The Food and Drug Administration (FDA) has approved the checkpoint inhibitor Keytruda (pembrolizumab) in combination with the kinase inhibitor Inlyta (axitinib) for people with advanced renal cell carcinoma, the most common type of kidney cancer.
The approval—which came ahead of schedule—is for first-line treatment of patients with advanced RCC who have not previously received systemic therapy. Keytruda is administered as an IV infusion every three weeks and Inlyta is a pill taken twice daily.
This approval is supported by findings from the Phase III KEYNOTE-426 trial, which showed that Keytruda plus Inlyta delayed disease progression and reduced the risk of death by nearly half compared with standard therapy.
Nearly 74,000 people will be diagnosed with kidney cancer this year, according to the American Cancer Society. Renal cell carcinoma (RCC) accounts for more than 90% of these cases, and a majority of people with RCC have clear-cell cancer. Kidney cancer has few symptoms during its early stages, and many patients already have metastatic disease that has spread beyond the kidney by the time they are diagnosed. Standard treatment involves surgery followed by targeted therapy.
Keytruda, from Merck, is a monoclonal antibody that blocks the PD-1 receptor, an immune checkpoint on T cells that helps regulate immune function. Some tumors can hijack PD-1 to turn off immune responses against them. Drugs that block the interaction between PD-1 and its binding partner, known as PD-L1, can release the brakes and restore T-cell activity. Keytruda is already approved for several types of advanced cancer, most recently liver cancer. Checkpoint inhibitors don’t work for everyone; people with higher PD-L1 levels in their tumors tend to do better on this type of treatment, but this is not a reliable predictor of individual response.
Inlyta, from Pfizer, is a targeted therapy that blocks the VEGFR tyrosine kinase enzyme, which plays a role in cell growth and blood vessel development (angiogenesis). It is currently approved for second-line RCC therapy after trying other treatment. Drugs that interfere with angiogenesis appear to promote infiltration of T cells into tumors, which could make checkpoint inhibitors like Keytruda work better, according to KEYNOTE-426 senior investigator Thomas Powles, MD, of Barts Cancer Institute in London.
Powles presented findings from KEYNOTE-426 at the 2019 Genitourinary
Cancers Symposium in February. The results were also recently published in the New England Journal of Medicine.

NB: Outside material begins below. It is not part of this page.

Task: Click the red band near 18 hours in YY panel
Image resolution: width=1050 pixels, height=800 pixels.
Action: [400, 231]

In this study, 861 participants with advanced clear cell RCC who had not received prior systemic therapy were randomly assigned to receive Keytruda plus Inlyta or the standard therapy Sutent (sunitinib), another oral tyrosine kinase inhibitor. Treatment continued until patients experienced disease progression or intolerable side effects.
Participants treated with Keytruda plus Inlyta saw an improvement in both progression-free survival (PFS)—meaning they were still alive without worsening of disease—and overall survival. The median PFS was 15.1 months in the Keytruda plus Inlyta group versus 11.1 months in the Sutent group. After a year on treatment, overall survival rates were 90% versus 78%, respectively—a 47% reduction in the risk of death. After 18 months, the corresponding rates were 82% and 72%.

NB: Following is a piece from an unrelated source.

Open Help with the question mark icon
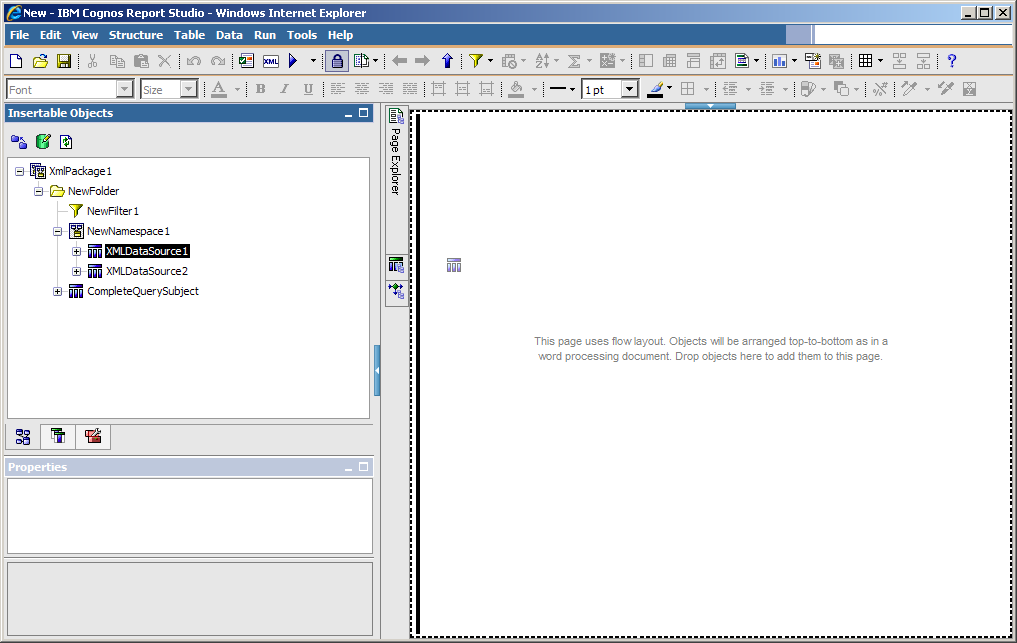 [x=952, y=61]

Overall response rates, meaning complete or partial tumor shrinkage, were 59% with the Keytruda combination versus 36% with Sutent, including 6% and 2%, respectively, with complete tumor regression. Responses were seen regardless of progression risk (favorable, intermediate or poor) or PD-L1 expression level.

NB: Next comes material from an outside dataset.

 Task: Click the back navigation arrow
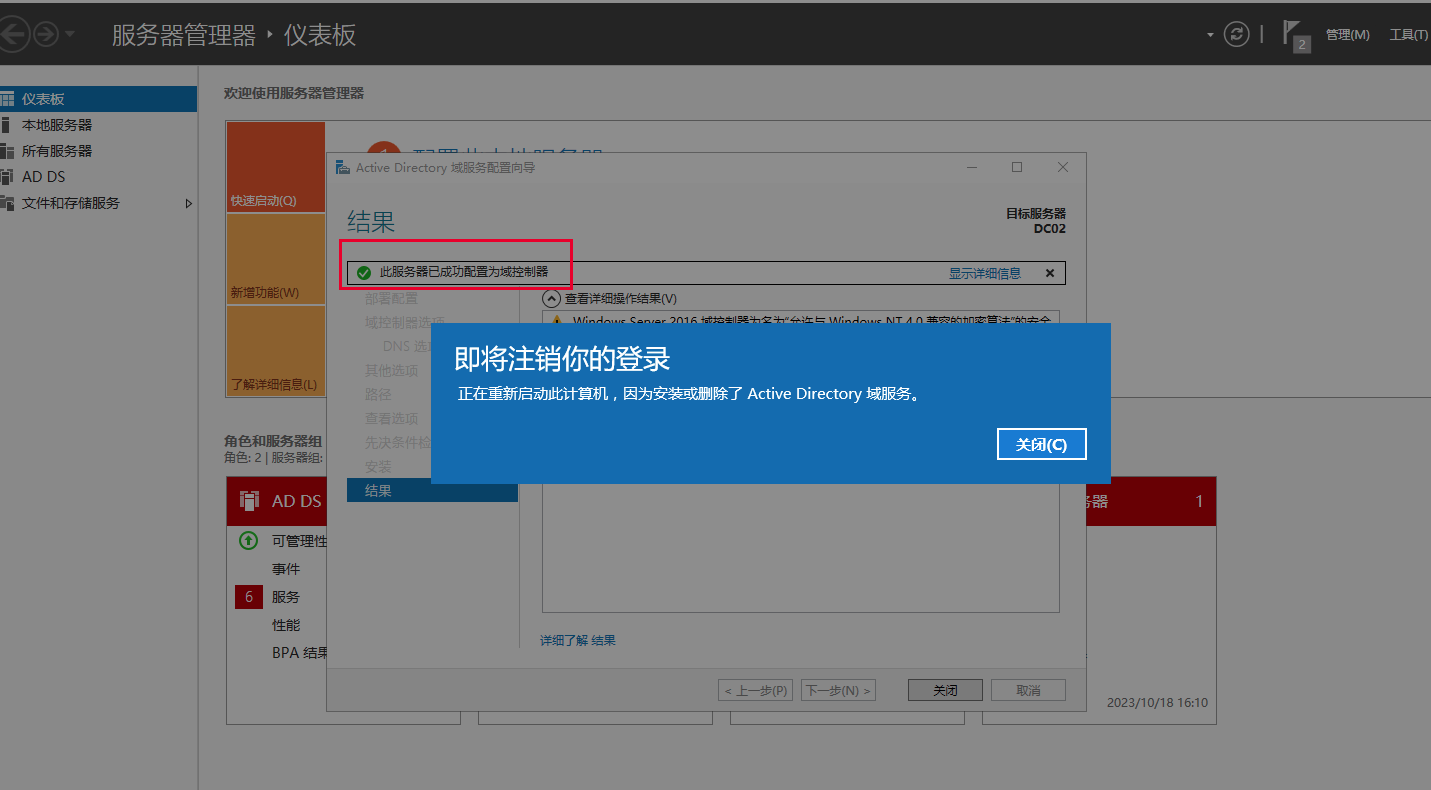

Treatment was generally safe, although side effects were common. Around 60% of people in both groups experienced severe (grade 3 or higher) treatment-related adverse events. However, treatment discontinuation because of side effects was uncommon. The most common side effects of Keytruda plus Inlyta include diarrhea, fatigue, weakness, hypertension, liver toxicity, hypothyroidism, decreased appetite, mouth sores, rash, voice changes (dysphonia) and hand-foot syndrome (palmar-plantar erythrodysesthesia), with redness, swelling and pain on the palms of the hands and soles of the feet.
Immune-mediated side effects are a concern with checkpoint inhibitors. Unleashing the immune system can lead to excessive immune responses that harm healthy organs. The Keytruda label includes a warning about immune-mediated inflammation of the lungs, colon, liver, kidneys, endocrine glands and skin. About 20% of study participants developed severe liver toxicity.
Bristol-Myers Squibb’s checkpoint inhibitor Opdivo (nivolumab) is also approved for kidney cancer, but only for patients who received prior kinase inhibitors, or, in combination with Yervoy (ipilimumab), for previously untreated people with intermediate or poor progression risk.
“Given the aggressive nature of the disease, many patients with advanced renal cell carcinoma need additional treatment options that can help improve survival outcomes,” Brian Rini, MD, of Cleveland Clinic Cancer Center said in a Merck press release. “Pembrolizumab in combination with axitinib offers an important new therapeutic option for physicians to consider when approaching initial treatment for patients newly diagnosed with advanced renal cell carcinoma.”